Bununla birlikte bu olay boykot havasının şiddetini bir derece kırmıştı. Boykot kararının aleyhinde hatırı sayılır birkaç kişi de ortaya çıkınca, “Bi’set”in 10. yılı, Miladi 619 senesinde, Kureyş’in hudut tanımaz inat ve inkârlarının eseri olan bu boykot uygulaması ortadan kaldırılmıştı. Anlaşmanın feshedildiği halka açıklanmış ve boykot kararlarının yazılı bulunduğu sahife yırtılıp atılmıştı. Böylece müşrikler, “vazgeçilmez bağlılık” olarak vasıflandırdıkları zulüm ve dalâlet kokan bir karardan da dönmüş oluyorlardı. Bu; şirkin, iman önünde mağlubiyetinin açıkça bir hezimeti sayılmıştı.
Bu üç senelik muhasara öylesine şiddetli ve sıkıntılı geçmişti ki, Resul-i Ekrem Efendimiz bu hâdiseyi seneler sonra bile unutmamıştı. Mekke’nin fethine geldikleri sırada, Minâ’dan Mekke’ye ineceği zaman:
“Ertesi günü inşaallah varacağımız yer, Kinâneoğulları’nın yurdu, yani Muhassab olacaktır ki, burada Kureyş ve Kinâneoğulları, küfür ve inkâr üzerine söz ve fikir birliği yapmışlardı.”[2] diyerek, o acı günleri ashabına hatırlatmışlardı.[3]
2- Faizli Kredi (Borç) Dağıtımı ve İbtidai Bankacılık.
İslam öncesi cahiliye dönemi Mekkesi’nde, en kolay ve en kârlı, ama en kirli kazanç yollarından birisi de FAİZ’cilik yapmak ve RİBA’cılık yoluyla, halkın emeğini ve alın terini sömürmeye çalışmaktı. Müşriklerin elebaşlarından Velid Bin Muğire gibi birçok zengin kişi tefecilikle ve bir nevi iptidai bankacılık yöntemiyle halkı faizli borca batırıp, sonunda her şeylerini, hatta maalesef kadınlarını ve kızlarını ellerinden almakta, kendilerini de köle yapmaktalardı. Meşhur İslam Tarihçisi İbni Hişam, Peygamberimizin akrabalarından olan Ebu Vehb’in: “Ey Kureyş (elebaşları!)… Kâbe’nin tamiri ve hizmeti için asla FAİZ ve ZİNA parası vermeyin… Sadece temiz ve helâl kazancınızla hayır işleyin!” uyarısı yaparak, Mekke müşriklerinin faiz ve zina yoluyla haksız ve ahlâksız kazanç sağladıklarını açığa vurmuşlardı.

Verilen Kayıtlar

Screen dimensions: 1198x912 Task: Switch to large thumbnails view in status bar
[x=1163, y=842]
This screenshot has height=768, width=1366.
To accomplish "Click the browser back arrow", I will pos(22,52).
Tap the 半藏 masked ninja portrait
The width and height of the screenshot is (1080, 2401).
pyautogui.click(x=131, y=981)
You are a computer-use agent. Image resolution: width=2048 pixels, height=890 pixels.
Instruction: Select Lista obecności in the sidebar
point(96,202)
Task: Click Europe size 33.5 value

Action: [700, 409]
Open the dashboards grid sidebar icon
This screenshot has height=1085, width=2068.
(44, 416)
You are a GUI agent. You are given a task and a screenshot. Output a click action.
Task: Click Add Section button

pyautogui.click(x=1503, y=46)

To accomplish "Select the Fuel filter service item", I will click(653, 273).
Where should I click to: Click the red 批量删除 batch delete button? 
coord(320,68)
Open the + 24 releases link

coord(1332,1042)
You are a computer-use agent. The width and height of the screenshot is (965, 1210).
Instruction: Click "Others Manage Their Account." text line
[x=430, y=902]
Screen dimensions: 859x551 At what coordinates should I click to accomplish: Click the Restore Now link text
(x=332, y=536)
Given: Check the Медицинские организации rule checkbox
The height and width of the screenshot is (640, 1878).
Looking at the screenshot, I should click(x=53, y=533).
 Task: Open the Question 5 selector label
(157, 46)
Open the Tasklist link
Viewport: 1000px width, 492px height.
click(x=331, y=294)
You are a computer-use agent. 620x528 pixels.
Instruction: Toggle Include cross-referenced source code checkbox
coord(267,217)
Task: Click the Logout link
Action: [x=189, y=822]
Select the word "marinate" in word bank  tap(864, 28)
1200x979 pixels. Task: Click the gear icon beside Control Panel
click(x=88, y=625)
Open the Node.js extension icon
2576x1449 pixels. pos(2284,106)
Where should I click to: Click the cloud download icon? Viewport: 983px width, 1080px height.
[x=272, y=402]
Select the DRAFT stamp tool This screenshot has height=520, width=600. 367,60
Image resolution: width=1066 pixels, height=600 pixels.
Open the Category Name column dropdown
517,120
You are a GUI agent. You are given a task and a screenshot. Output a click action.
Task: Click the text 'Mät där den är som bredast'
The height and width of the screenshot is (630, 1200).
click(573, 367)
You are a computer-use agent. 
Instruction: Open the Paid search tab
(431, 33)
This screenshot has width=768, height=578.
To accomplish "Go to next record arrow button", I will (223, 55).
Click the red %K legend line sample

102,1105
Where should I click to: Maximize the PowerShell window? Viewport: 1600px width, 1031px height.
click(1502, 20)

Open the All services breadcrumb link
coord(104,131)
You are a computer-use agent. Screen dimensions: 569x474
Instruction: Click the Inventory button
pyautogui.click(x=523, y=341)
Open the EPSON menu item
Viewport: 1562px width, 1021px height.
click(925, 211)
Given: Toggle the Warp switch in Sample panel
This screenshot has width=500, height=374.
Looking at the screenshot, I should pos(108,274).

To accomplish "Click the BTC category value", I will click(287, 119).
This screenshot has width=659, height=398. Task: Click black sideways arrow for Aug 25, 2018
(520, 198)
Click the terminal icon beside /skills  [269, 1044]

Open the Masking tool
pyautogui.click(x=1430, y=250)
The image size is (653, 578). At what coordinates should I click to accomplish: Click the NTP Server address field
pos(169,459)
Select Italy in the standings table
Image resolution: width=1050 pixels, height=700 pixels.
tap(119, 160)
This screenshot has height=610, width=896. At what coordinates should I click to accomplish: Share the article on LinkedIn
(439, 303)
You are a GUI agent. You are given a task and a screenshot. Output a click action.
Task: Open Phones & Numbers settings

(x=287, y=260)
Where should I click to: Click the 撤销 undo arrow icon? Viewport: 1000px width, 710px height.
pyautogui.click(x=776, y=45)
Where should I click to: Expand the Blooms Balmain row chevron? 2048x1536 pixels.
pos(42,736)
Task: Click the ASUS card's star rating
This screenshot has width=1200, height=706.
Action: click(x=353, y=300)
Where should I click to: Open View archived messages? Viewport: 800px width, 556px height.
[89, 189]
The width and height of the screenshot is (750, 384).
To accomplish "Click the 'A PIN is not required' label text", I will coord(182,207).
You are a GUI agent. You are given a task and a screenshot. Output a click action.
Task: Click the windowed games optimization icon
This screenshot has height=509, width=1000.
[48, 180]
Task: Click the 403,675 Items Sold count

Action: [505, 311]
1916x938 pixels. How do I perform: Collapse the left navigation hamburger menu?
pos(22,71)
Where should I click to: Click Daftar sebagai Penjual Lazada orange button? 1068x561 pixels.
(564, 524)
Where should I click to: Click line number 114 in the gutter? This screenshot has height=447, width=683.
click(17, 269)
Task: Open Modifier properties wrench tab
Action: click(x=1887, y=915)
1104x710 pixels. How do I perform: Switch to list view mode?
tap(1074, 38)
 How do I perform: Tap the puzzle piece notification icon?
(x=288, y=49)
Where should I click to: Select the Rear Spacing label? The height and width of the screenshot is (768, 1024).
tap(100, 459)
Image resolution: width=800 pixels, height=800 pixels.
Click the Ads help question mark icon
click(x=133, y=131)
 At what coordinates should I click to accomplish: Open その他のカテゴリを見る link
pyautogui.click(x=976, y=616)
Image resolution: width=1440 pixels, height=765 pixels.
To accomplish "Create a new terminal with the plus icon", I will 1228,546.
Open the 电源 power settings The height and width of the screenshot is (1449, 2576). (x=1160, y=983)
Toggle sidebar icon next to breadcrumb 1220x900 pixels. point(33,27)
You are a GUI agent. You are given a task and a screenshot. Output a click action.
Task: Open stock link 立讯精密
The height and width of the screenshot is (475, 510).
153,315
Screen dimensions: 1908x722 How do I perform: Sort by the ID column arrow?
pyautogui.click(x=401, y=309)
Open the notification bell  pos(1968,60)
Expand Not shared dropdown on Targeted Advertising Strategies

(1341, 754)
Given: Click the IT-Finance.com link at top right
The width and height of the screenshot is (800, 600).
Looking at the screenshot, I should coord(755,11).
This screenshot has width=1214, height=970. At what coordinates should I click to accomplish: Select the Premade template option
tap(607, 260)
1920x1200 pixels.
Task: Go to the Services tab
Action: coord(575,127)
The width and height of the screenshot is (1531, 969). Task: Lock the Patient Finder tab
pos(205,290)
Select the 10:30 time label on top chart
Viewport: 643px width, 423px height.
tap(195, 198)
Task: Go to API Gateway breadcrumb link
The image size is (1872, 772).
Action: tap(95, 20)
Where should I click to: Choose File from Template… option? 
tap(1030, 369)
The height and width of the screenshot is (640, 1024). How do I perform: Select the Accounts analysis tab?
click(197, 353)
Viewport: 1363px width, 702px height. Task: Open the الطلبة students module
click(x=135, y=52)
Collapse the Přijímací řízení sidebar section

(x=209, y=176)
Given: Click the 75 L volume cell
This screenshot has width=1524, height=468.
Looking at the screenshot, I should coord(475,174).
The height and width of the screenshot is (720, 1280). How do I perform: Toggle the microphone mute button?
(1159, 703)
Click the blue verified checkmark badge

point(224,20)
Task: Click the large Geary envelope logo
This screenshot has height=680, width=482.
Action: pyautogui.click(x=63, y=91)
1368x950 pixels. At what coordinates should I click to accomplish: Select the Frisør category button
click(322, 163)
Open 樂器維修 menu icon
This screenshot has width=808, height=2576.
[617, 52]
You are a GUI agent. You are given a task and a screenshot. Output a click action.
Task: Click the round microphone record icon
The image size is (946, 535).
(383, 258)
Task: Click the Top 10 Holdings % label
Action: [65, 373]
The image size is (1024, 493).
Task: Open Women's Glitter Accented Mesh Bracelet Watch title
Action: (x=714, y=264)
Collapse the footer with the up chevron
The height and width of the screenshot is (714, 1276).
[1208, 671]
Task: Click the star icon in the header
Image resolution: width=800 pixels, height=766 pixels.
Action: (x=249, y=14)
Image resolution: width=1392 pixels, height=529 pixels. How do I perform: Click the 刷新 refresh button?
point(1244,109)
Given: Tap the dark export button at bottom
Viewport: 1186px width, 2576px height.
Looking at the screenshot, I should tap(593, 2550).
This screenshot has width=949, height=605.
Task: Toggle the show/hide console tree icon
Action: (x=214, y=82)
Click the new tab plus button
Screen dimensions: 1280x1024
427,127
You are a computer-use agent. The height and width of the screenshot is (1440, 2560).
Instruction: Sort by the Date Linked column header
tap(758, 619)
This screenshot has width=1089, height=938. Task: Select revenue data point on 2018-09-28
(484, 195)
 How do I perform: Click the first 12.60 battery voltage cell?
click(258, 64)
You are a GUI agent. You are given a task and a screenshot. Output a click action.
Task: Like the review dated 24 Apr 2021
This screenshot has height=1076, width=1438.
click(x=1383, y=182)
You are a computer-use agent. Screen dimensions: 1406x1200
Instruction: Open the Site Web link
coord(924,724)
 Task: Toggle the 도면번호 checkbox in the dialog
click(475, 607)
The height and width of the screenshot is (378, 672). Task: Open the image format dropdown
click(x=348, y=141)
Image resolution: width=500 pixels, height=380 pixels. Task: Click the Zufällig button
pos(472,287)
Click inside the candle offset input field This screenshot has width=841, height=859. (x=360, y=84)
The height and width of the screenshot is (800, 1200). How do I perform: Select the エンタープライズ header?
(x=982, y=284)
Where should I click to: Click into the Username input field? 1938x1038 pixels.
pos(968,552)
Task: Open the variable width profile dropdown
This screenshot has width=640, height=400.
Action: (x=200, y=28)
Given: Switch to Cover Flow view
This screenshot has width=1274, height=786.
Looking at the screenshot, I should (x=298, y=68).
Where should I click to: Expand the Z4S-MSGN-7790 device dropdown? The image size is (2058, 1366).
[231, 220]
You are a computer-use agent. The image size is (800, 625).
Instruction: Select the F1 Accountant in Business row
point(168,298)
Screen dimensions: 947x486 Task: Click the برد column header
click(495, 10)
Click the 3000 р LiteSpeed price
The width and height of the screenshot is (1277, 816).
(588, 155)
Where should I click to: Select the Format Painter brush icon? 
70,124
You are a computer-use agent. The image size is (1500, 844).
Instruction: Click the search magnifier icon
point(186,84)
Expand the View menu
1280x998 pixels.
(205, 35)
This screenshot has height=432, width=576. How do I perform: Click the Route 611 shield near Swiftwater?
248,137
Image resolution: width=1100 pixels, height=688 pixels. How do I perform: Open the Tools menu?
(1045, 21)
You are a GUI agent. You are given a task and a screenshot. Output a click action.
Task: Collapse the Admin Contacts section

Yönergeler
• a. Belgeye göre boykot uygulaması hangi tarihte ortadan kaldırılmıştı?
• b. Kayıtlarda "will" dizisini içeren bütün satırları bulup aynen aktar. Büyük-küçük harf ayrımına dikkat et.

Görev Sırasıyla Cevaplar
• a. Bi'set'in 10. yılı, Miladi 619 senesinde.

• b.
To accomplish "Click the browser back arrow", I will pos(22,52).
To accomplish "Select the Fuel filter service item", I will click(653, 273).
To accomplish "Go to next record arrow button", I will (223, 55).
To accomplish "Click the BTC category value", I will click(287, 119).
To accomplish "Click the 'A PIN is not required' label text", I will coord(182,207).
To accomplish "Create a new terminal with the plus icon", I will 1228,546.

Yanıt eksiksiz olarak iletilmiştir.